Actually, lookup is even easier than that: we iterate through the entire
tree recursively and add everything to a flat hash. So we really don't
care there what the layout is like (just take the first 40 characters of
any directory name as a hash).

But it violates the usual git principle of "content has a unique name".
What happens when I add "a/b" and you add "ab"? A dumb merge will let
both co-exist, but which one do you return for lookup?

> One would be to allow grafts to be noted.  These might want to live in a
> different place to refs/notes/commits, like refs/notes/grafts, to avoid
> performance issues and to recognise they are a different type of data.
> A second would be for commit header information - particularly the
> author field and commit description - to be amended.  I think this all
> belongs under refs/notes/commits.  These are in essence, historical
> corrections that don't need to alter the tree.

I agree that there should be multiple note hierarchies, and multiple
keys within each hierarchy.
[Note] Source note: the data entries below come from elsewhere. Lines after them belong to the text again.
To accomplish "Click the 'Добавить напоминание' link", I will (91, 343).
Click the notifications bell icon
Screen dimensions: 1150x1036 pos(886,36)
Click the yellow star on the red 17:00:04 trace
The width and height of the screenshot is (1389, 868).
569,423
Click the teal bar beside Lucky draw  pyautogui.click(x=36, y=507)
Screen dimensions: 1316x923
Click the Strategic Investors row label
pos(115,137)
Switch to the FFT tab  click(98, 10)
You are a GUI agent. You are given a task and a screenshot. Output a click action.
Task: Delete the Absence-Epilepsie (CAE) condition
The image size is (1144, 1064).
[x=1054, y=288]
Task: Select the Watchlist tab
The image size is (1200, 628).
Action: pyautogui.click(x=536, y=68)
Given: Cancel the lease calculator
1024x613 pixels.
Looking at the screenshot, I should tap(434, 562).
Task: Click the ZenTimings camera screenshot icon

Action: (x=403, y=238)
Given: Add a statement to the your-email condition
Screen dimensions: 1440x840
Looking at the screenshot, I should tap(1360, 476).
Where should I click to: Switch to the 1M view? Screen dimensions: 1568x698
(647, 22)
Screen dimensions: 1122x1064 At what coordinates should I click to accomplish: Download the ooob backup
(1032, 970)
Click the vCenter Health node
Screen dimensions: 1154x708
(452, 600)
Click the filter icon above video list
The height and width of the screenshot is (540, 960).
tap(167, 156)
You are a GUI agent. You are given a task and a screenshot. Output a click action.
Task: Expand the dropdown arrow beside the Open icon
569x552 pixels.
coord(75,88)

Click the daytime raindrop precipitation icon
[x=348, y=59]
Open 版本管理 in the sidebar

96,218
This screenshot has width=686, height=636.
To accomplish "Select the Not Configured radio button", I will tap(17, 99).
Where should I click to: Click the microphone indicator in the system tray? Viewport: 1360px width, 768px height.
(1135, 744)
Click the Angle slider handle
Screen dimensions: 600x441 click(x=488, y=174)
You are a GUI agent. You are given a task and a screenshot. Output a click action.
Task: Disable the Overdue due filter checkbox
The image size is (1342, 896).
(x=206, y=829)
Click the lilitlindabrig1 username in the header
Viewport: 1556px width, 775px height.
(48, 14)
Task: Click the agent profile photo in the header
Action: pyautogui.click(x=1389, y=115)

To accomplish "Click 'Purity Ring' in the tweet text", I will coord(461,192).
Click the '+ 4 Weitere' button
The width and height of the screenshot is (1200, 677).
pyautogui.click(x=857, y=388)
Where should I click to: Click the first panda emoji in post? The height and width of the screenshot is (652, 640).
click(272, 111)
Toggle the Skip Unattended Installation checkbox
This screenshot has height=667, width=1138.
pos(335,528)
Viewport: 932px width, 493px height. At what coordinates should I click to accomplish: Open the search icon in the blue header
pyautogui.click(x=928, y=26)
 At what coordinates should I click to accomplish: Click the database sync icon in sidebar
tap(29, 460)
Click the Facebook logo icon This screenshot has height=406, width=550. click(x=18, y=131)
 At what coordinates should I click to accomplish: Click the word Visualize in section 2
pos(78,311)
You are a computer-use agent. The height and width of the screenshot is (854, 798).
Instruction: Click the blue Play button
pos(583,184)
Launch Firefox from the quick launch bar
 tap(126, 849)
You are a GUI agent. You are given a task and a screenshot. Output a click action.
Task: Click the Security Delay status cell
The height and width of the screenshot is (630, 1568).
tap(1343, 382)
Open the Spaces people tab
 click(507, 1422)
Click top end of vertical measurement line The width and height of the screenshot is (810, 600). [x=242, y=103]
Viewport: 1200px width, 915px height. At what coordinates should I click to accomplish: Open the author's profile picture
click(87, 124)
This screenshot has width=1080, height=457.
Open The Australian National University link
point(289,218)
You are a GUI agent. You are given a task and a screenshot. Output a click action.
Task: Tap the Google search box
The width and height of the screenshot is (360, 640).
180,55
I have posted some thoughts on that before
(and you should be able to find them searching for "notes" in the list
archive), but unfortunately I have not had time to sit down and really
work out a notes implementation that matches what I posted (which I
don't think is that far from Dscho's work in next).

And I think what you are proposing (here and in the rest of your
message) is that certain notes hierarchies may have particular formats
and semantics. And that sounds reasonable to me.